Task data
----------------------------------------

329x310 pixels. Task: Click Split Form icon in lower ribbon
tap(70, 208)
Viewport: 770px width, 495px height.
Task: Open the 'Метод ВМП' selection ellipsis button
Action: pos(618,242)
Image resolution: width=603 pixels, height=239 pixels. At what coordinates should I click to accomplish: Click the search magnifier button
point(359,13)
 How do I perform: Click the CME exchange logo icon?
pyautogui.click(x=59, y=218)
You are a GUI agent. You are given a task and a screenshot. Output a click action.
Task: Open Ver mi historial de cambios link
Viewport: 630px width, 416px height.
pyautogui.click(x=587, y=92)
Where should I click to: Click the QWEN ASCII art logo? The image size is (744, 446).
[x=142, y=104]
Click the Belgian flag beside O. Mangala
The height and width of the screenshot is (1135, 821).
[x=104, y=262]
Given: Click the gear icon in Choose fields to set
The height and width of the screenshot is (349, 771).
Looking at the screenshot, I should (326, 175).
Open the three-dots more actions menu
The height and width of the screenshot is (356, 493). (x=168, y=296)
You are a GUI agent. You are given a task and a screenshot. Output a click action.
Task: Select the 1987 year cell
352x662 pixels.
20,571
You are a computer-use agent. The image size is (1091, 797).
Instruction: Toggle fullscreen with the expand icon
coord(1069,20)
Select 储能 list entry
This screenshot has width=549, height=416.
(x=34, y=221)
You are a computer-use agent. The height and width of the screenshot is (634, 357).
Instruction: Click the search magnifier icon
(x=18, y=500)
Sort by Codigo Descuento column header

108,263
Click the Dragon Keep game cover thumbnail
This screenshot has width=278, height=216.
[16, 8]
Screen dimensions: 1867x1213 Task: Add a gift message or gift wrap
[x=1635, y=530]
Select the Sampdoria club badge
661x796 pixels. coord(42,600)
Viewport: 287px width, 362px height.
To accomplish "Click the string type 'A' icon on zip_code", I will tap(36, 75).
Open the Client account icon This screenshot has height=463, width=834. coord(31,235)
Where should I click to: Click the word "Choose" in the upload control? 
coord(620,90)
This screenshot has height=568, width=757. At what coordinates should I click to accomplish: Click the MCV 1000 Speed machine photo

----------------------------------------

Instructions for the task
Copy every line from the records above that contains the string "computer".

Response area
You are a computer-use agent. The image size is (1091, 797).
You are a computer-use agent. The height and width of the screenshot is (634, 357).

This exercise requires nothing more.